コード構成も同じ役割分担に沿っています。fetcher.py は取得と proxy、parser.py は項目の正規化、scheduler.py は周期実行、dispatcher.py は重複判定、翻訳、送信を担当します。daily_digest_image.py は日次カードをローカルで描画します。assets/daily_digest/ には軽量なカード素材とフォントがあり、テストは設定移行、解析、スケジューリング、送信、カード生成を確認します。
ローカル日次カード
以前の日次画像は外部の画像描画能力に依存していたため、サービス可用性、遠隔描画の待ち時間、フォント差、メッセージチェーン化など、失敗点が多くありました。新しい render_mode=image は Pillow を使ってローカルでカードを描画し、同梱された RSS マーク、角のアクセント、署名素材、ローカルフォントを使います。
この方式では出力が再現しやすく、配置時に遠隔画像サービスを待つ必要がありません。静的な日次カードでは、複雑な視覚効果よりも、タイトル、出典、要約、時間範囲の読みやすさが重要です。ローカル描画により、画像生成に失敗した場合はテキストまとめへ戻す動作も明確になります。
遠隔メディアのキャッシュと確認
通常 RSS 項目に含まれる遠隔画像も整理しました。テキストモードでは、遠隔 RSS 画像をローカル JPEG として保存してからプラットフォームアダプタへ渡す形を優先します。proxy が必要な source では、feeds[].proxy_url を原文画像のキャッシュ要求にも渡し、直リンク制限、形式差、遠隔転送失敗によるエラーを減らします。

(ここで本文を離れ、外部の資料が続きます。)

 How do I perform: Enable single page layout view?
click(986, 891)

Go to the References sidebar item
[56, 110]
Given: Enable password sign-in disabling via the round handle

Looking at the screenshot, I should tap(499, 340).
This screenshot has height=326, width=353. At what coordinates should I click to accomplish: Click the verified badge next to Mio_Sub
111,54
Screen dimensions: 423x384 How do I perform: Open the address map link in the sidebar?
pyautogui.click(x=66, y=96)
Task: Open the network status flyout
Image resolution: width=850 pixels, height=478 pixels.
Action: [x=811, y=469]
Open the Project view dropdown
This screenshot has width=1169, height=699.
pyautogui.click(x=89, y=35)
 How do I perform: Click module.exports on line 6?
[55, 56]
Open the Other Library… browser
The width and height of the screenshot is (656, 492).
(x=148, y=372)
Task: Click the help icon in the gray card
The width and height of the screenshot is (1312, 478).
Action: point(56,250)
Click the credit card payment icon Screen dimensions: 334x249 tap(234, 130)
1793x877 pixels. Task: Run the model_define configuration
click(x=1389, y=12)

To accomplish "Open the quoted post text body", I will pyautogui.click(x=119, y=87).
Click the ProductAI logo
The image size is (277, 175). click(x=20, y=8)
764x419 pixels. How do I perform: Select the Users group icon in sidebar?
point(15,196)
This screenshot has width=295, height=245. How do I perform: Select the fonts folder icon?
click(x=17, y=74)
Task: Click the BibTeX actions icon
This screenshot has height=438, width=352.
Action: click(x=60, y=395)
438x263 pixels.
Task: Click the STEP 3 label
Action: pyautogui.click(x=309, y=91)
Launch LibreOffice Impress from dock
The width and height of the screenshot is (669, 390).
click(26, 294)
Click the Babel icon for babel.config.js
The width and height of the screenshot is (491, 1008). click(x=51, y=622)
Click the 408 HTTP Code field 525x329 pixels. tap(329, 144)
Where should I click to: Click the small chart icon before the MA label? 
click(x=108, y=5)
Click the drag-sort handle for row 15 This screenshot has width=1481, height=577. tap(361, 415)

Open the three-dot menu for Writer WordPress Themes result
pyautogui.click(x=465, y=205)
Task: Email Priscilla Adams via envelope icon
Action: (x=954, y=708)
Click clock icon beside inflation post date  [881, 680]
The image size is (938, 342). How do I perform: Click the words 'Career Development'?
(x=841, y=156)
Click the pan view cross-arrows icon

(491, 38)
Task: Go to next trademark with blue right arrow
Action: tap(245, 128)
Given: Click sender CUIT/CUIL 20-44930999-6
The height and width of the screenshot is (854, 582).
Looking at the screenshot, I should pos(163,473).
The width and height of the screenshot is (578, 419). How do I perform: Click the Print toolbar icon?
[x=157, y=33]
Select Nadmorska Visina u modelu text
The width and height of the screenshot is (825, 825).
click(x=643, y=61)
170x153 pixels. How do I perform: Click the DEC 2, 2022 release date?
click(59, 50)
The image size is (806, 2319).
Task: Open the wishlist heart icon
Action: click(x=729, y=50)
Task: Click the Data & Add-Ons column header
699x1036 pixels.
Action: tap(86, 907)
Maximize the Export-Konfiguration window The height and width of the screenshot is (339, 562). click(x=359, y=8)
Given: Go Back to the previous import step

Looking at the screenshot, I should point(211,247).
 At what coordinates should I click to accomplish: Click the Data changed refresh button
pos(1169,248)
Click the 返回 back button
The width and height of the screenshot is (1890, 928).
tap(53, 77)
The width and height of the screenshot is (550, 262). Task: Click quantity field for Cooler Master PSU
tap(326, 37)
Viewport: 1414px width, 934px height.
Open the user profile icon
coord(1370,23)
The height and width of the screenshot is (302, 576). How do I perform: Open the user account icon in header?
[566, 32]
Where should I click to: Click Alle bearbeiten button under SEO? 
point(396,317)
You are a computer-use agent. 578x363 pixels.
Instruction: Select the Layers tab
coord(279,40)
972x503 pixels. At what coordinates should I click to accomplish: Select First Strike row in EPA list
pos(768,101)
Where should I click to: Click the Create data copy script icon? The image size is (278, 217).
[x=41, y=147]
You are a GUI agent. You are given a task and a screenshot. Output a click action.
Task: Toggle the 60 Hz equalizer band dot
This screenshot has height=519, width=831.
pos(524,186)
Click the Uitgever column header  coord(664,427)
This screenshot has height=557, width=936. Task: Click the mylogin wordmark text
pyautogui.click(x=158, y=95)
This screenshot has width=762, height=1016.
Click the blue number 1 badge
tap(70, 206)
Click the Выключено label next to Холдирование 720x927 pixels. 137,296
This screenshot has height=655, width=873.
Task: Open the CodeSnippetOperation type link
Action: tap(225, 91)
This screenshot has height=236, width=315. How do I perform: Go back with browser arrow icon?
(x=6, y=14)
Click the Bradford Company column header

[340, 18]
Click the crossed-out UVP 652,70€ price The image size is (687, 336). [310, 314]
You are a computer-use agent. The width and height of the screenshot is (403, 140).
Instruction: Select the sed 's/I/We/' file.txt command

送信確認も実際の利用に合わせて調整しました。ある版では本文とメディアを分け、本文の重複確認を先に済ませてから画像と動画を送ることで、リッチメディアのアップロード失敗が本文の再送につながる問題を抑えました。その後、テキストモードでは画像をローカルキャッシュで整えたうえで、本文と画像を同じメッセージチェーンに戻しました。重要なのは、内容の同一性を先に確定し、そのうえで可能な範囲で図文のまとまりを保つことです。
維持管理メモ
RSS ツールは定期取得と転送だけに見えますが、維持している形は小さな公開システムに近くなります。source、target、job、重複判定、意味的な統合、翻訳、日次カード、メディアキャッシュ、送信確認は、それぞれ役割を分けておく必要があります。
今回の整理後、プロジェクト構造は長期保守に向いた形になりました。日次カードはオフラインで生成でき、遠隔メディアは先にローカルキャッシュへ入り、多 target の job では target ごとの確認で重複送信を避けられます。source、job、target ごとに表示方法を調整できることは、個人の読書記録や趣味チャンネルでは、購読元を単に増やすこと以上に意味があります。